» Information shown
= = = = = = =

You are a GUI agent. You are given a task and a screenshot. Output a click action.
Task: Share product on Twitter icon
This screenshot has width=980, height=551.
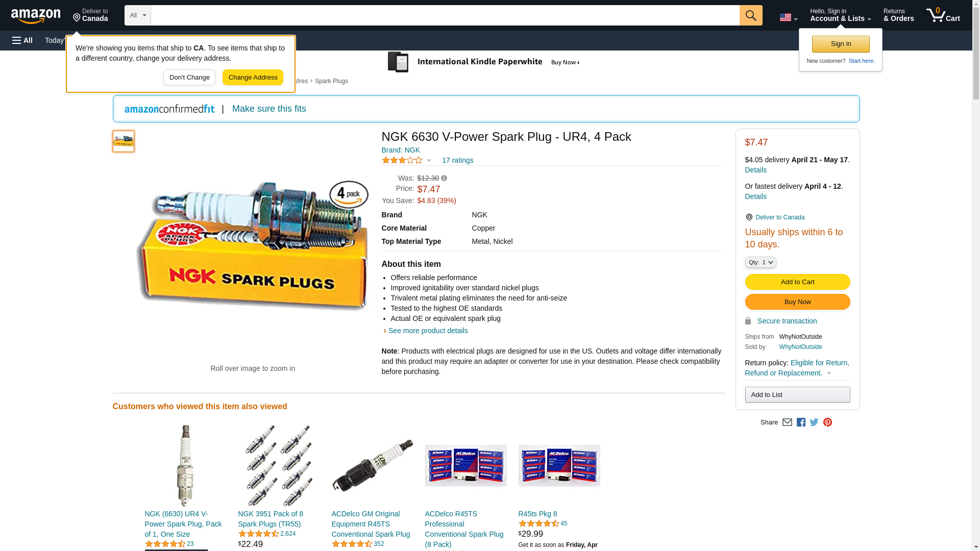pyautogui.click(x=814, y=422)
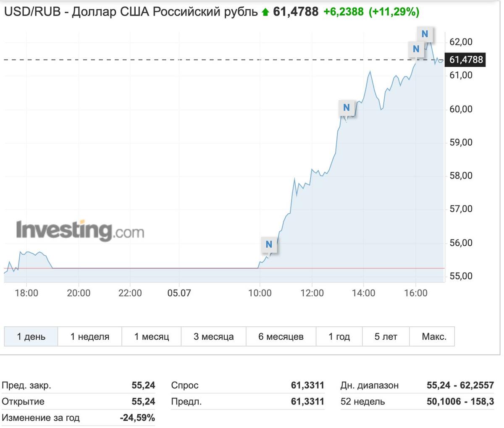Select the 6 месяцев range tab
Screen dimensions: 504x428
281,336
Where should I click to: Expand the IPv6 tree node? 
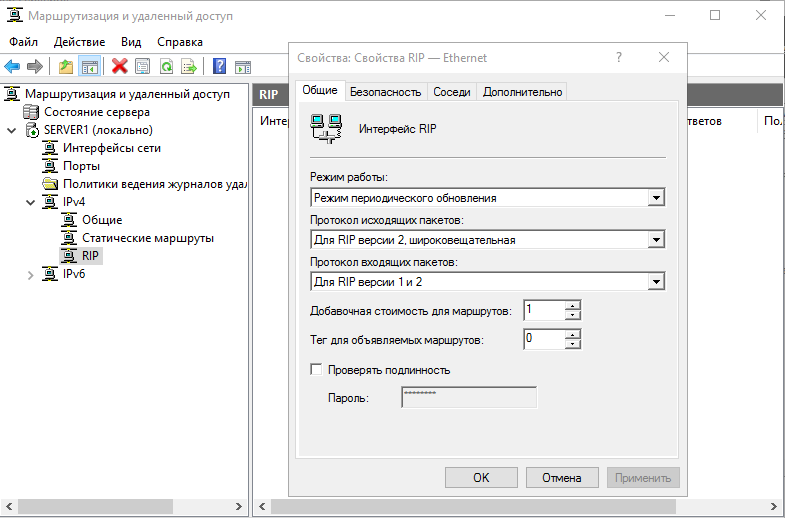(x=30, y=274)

= = = = = = =

» Aim of the exercise
An exact, picture-free copy of the listing above is the goal; write it out now.

» Solution to this task
You are a GUI agent. You are given a task and a screenshot. Output a click action.
Task: Share product on Twitter icon
This screenshot has width=980, height=551.
pyautogui.click(x=814, y=422)
Select the 6 месяцев range tab
Screen dimensions: 504x428
281,336
Where should I click to: Expand the IPv6 tree node? 
(x=30, y=274)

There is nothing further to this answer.